(Collected data)
BEGIN

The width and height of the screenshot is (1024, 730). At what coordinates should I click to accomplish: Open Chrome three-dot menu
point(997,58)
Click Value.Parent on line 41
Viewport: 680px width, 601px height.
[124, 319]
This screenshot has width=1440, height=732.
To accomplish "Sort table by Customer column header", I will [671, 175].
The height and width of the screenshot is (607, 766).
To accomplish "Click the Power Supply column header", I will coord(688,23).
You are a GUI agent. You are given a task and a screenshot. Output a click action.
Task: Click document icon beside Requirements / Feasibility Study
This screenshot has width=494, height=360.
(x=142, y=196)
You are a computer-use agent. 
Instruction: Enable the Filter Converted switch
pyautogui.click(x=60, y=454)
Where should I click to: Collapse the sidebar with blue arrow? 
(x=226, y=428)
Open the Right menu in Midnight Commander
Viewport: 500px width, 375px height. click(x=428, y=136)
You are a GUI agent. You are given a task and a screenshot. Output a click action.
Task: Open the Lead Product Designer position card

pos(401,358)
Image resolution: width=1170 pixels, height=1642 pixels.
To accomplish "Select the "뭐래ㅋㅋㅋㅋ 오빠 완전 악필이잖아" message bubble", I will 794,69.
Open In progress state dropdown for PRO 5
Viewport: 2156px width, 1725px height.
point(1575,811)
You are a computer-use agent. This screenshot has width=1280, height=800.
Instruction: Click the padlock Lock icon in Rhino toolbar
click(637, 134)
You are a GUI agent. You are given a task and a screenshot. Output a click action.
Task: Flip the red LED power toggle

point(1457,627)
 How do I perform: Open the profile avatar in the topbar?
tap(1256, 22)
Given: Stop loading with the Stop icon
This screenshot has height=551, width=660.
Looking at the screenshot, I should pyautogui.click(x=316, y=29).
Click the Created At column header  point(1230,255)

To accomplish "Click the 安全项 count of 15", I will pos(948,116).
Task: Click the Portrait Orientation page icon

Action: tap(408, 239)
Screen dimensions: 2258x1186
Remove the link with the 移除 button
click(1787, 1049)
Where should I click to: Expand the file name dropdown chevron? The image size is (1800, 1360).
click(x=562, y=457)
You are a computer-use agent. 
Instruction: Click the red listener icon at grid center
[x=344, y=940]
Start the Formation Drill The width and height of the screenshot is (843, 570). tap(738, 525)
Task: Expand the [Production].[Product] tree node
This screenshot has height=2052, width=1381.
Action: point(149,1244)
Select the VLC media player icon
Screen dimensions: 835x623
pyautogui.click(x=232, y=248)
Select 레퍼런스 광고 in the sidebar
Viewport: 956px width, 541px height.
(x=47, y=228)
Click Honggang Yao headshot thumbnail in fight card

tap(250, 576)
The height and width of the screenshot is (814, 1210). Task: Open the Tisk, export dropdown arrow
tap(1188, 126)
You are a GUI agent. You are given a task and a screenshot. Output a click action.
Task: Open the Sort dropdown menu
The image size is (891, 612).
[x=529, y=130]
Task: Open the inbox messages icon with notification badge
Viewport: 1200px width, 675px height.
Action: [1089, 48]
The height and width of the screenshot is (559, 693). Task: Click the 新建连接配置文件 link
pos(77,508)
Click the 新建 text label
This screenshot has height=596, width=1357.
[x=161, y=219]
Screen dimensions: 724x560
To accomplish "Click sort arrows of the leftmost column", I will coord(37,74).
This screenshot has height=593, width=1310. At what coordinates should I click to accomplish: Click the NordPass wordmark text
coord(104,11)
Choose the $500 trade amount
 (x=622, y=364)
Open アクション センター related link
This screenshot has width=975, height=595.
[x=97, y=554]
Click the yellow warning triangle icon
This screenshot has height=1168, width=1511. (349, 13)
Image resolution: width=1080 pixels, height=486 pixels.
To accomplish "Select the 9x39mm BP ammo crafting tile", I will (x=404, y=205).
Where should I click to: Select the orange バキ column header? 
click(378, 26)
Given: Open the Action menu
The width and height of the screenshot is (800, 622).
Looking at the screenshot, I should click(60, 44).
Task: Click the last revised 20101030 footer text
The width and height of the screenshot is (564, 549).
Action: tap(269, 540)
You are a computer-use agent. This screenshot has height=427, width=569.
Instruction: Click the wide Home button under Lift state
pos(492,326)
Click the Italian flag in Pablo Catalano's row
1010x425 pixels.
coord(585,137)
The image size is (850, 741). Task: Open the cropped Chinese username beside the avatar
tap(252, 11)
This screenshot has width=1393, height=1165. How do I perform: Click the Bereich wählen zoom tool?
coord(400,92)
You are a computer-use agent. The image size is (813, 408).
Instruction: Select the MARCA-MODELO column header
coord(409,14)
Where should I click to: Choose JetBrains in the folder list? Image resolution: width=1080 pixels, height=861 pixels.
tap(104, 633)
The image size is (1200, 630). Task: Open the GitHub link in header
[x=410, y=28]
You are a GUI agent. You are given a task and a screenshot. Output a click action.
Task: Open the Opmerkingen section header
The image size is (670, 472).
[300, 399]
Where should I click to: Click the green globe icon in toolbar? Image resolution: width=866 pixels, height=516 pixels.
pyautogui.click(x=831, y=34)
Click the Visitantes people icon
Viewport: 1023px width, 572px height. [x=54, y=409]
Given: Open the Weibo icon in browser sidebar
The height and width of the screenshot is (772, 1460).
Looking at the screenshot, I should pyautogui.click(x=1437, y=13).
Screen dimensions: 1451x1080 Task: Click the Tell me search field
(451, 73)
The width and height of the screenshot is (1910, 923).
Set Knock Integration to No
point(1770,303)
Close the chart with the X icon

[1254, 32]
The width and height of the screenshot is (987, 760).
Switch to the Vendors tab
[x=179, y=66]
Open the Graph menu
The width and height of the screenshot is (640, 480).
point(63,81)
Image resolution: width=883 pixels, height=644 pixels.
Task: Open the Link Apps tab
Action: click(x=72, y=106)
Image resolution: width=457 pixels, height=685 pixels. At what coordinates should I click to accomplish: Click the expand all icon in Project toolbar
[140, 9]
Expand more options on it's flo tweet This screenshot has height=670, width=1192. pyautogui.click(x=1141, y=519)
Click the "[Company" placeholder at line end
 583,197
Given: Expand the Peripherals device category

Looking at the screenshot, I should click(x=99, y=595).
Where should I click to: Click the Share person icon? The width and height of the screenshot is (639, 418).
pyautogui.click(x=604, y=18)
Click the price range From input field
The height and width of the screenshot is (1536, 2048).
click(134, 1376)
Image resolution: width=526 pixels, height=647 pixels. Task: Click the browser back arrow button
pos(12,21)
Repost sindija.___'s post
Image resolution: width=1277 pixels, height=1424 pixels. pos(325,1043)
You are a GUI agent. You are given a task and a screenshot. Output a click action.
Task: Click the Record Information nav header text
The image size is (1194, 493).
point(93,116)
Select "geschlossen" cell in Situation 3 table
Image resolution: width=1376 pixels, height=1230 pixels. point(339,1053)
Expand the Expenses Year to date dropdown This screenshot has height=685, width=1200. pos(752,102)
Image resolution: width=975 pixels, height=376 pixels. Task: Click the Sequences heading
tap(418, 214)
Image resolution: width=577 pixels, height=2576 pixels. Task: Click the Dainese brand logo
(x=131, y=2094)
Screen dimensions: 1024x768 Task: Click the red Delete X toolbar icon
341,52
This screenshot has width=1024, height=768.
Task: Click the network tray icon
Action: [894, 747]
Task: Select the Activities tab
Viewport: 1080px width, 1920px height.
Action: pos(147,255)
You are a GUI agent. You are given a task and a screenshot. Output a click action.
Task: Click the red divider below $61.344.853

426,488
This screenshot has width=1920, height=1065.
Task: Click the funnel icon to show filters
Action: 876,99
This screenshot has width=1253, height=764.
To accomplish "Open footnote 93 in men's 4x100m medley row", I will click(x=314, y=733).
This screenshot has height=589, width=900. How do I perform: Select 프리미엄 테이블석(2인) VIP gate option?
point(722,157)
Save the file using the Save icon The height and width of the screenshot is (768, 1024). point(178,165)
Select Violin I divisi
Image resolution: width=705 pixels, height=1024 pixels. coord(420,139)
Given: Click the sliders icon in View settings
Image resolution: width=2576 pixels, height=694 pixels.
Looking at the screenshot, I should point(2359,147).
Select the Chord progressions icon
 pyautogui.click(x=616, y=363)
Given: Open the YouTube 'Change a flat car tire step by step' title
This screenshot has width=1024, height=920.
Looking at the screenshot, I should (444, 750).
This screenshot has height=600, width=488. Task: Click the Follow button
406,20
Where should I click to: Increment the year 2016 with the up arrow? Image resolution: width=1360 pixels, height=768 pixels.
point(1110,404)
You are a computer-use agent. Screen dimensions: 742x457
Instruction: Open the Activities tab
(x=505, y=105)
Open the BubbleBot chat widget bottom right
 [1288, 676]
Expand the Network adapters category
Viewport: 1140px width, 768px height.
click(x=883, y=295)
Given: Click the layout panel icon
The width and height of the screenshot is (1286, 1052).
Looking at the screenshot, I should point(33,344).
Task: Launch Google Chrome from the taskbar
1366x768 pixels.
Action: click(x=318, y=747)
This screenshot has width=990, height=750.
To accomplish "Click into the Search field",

END

- _AIM OF THE EXERCISE_: Please write out the lines that run from the one with "Task: Launch Google Chrome from the taskbar" to the end of the records, both included, exactly as they appear.

- _RESULT FOR THIS TASK_:
Task: Launch Google Chrome from the taskbar
1366x768 pixels.
Action: click(x=318, y=747)
This screenshot has width=990, height=750.
To accomplish "Click into the Search field",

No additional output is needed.